Wie der Rechtsstreit letztlich ausgehen werde, sei noch überhaupt nicht abzusehen, sagte ein Gerichtssprecher. Bisher habe keine der beiden Parteien Recht bekommen. Das Gericht habe berücksichtigt, dass die Uni bereits mehrfach in den vergangenen Jahren eine Genehmigung für das Forschungsvorhaben erhalten hatte. Zudem habe der Wissenschaftler Andreas Kreiter vom Institut für Hirnforschung glaubhaft gemacht, dass bei einer längeren Unterbrechung seiner Versuche irreversible Schäden für das Forschungsvorhaben drohten.

Kreiter experimentiert seit 1997 mit Primaten. Alle drei Jahre wurde bisher die Erlaubnis dafür verlängert. Die Bremer Gesundheitsbehörde wies jedoch im Herbst 2008 den Antrag der Uni auf eine weitere Verlängerung aus ethischen Gründen zurück.
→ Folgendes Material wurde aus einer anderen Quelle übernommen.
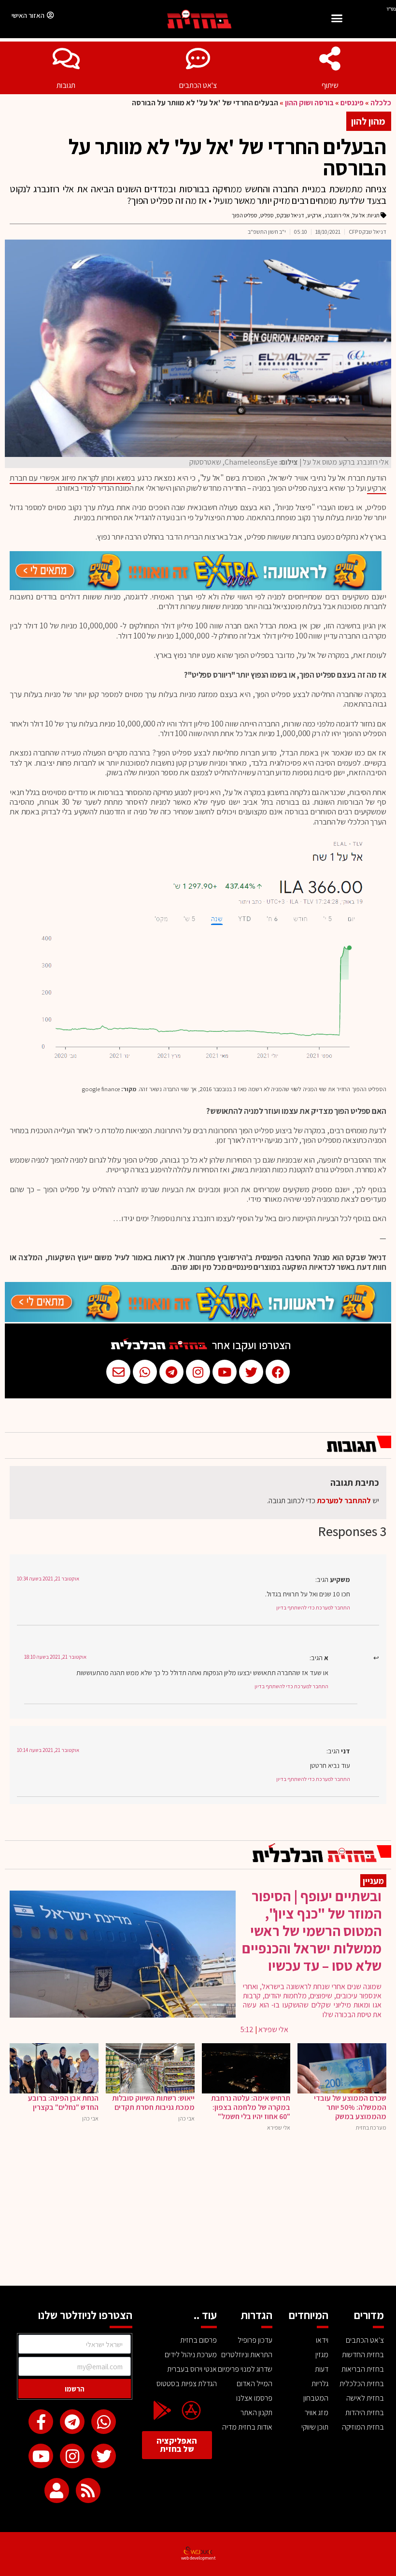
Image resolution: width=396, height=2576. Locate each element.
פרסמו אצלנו (254, 2398)
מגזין (321, 2354)
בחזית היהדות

Daraufhin legte die Uni Widerspruch ein und stellte einen Eilantrag auf vorläufige weitere Gestattung der Tierversuche. Über diesen Widerspruch müsse das Sozialressort noch entscheiden, sagte der Gerichtssprecher.

Sollte die Behörde im Widerspruchsverfahren erneut die Tierversuche verbieten, könne Kreiter dagegen weiter juristisch vorgehen. Die Universität hatte früher bereits angekündigt, notfalls bis zum Bundesverfassungsgericht zu gehen. Auch gegen den Beschluss des Verwaltungsgerichts vom Freitag können die Beteiligten noch Beschwerde einlegen. Er ist nicht rechtskräftig.